__Objetivo__
Edite o trecho do texto sobre as comissões da verdade que começa em "A comissão paulista" e vai até "a comissão nacional.", substituindo "sociólogo" por "pesquisador".

A comissão paulista realizou há duas semanas seminário com o sociólogo peruano Eduardo González Cueva, diretor do International Center for Transitional Justice (ICTJ) e o procurador regional da República Marlon Weichert, cotado para integrar a comissão nacional.

Ex-preso político, Diogo tem auxiliado parlamentares na criação de comissões em Pernambuco, Espírito Santo e em Bauru, interior do Estado. A capital paulista também já aprovou a criação de uma comissão municipal.

A Comissão da Verdade e do Memorial da Anistia Política da Ordem dos Advogados do Brasil (OAB) de Minas Gerais foi criada em agosto do ano passado e promete retomar casos polêmicos como os de ex-companheiros de militância da presidente Dilma, da estilista Zuzu Angel e até do ex-presidente Juscelino Kubitschek. Por enquanto, seus integrantes não planejam ouvir pessoas que supostamente tenham cometido crimes durante o regime militar. Dizem que antes é preciso saber qual papel a comissão federal dará às comissões regionais. "Estamos meio paralisados. Fazer o quê? Não dá para sair na frente da comissão federal", admite o presidente da comissão da OAB de Minas, o advogado Márcio Augusto Santiago.

__Linhas armazenadas__
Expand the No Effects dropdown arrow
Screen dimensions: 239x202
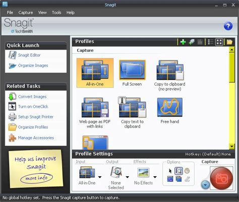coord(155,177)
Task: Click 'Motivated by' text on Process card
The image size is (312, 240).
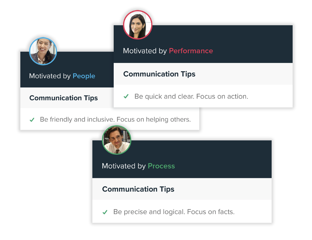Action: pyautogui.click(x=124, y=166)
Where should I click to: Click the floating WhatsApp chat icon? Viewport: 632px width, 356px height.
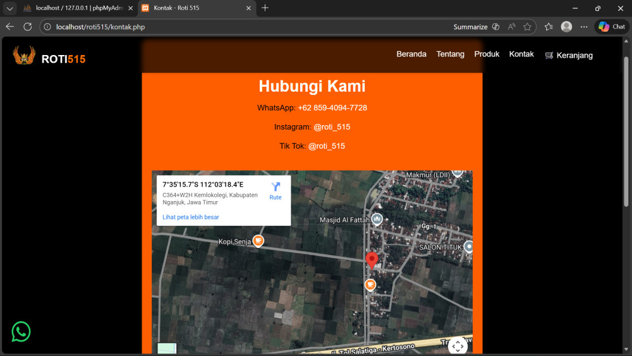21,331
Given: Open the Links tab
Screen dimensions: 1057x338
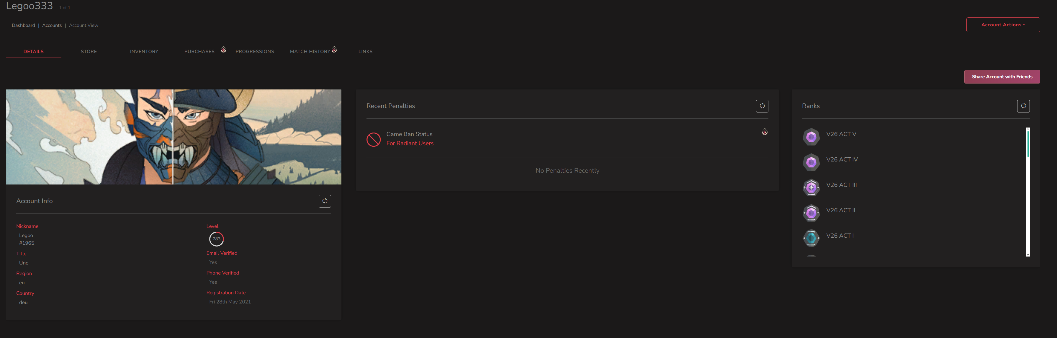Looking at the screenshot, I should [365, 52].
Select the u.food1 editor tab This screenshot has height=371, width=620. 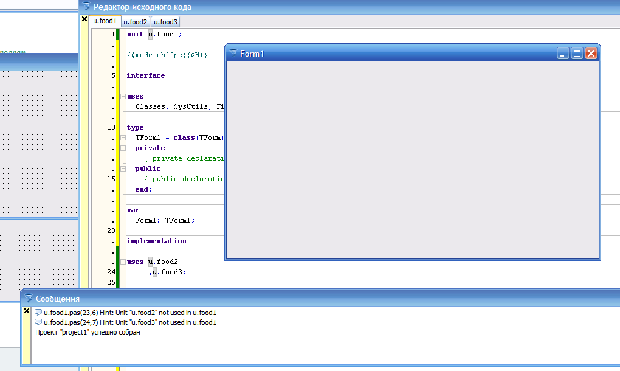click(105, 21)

---

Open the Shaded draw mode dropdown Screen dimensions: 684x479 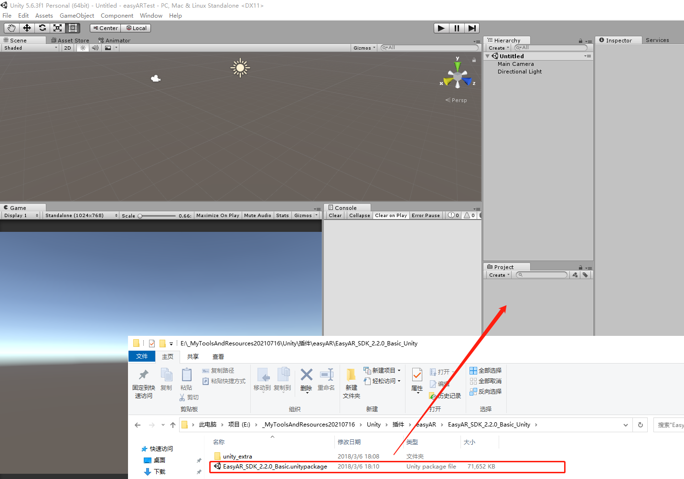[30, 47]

__Resolução__
A comissão paulista realizou há duas semanas seminário com o pesquisador peruano Eduardo González Cueva, diretor do International Center for Transitional Justice (ICTJ) e o procurador regional da República Marlon Weichert, cotado para integrar a comissão nacional.